Well, I don't know if any of the listeners have ever been down to Venezuela and seen the private media channels, but it's like a thousand times worse than Fox Cable News, and we're talking every channel except the state-owned channel. Not just with political opinions, but in terms of presenting outright lies, lots of violence, there was a lot of soft porn -- and sometimes even beyond that -- during daytime hours.

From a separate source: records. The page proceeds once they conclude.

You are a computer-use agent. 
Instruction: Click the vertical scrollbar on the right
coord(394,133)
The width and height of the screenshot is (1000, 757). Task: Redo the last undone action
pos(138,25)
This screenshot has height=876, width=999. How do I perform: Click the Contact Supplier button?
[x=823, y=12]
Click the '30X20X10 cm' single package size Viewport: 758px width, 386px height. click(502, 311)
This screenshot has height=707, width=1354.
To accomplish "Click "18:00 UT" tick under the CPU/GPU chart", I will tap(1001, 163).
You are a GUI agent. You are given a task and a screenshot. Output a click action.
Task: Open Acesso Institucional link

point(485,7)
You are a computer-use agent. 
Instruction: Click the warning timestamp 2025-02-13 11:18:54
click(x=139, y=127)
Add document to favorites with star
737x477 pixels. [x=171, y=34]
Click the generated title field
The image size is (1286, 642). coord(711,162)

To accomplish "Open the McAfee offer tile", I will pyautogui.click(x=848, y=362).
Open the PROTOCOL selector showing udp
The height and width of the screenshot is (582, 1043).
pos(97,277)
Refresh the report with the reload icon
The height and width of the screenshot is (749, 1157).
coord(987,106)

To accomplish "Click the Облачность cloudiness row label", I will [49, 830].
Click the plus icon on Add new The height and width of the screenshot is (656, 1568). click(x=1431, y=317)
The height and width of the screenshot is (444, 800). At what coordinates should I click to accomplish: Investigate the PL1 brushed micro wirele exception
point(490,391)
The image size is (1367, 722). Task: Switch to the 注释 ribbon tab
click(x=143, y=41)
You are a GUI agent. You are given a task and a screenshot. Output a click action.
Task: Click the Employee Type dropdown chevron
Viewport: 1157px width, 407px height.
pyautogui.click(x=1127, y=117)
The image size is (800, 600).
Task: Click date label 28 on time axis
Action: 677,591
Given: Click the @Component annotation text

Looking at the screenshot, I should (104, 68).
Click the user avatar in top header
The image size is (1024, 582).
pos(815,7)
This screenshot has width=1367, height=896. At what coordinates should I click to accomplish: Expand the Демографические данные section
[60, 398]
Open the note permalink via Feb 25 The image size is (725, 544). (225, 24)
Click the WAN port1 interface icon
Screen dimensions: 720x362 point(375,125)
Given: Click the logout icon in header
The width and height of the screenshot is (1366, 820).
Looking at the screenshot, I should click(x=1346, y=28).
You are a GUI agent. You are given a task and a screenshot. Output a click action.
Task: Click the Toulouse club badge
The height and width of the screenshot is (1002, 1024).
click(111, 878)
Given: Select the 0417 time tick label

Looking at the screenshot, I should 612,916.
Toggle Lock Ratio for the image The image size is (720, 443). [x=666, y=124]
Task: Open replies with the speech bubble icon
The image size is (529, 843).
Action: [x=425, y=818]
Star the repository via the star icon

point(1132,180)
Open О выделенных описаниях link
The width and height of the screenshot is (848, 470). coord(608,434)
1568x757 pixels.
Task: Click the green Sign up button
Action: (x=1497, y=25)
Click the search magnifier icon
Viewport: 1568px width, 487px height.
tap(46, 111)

So, basically this law, the Law of Social Responsibility in Radio and Television, is to put some kind of control on sex and violence that can be shown during children's and family viewing hours. Once again the United States Dept. of State together with U.S. media and Venezuelan private media, have launched this massive campaign saying freedom of speech and expression is being stifled and the government is censoring the media. But that's absolutely absurd. You turn on any of the channels here and you'll see that there's more freedom of expression enjoyed in Venezuela than probably anywhere else in the world. It's the only place where they can go on television and talk about killing the president, or saying the most derogatory and offensive things on a news hour.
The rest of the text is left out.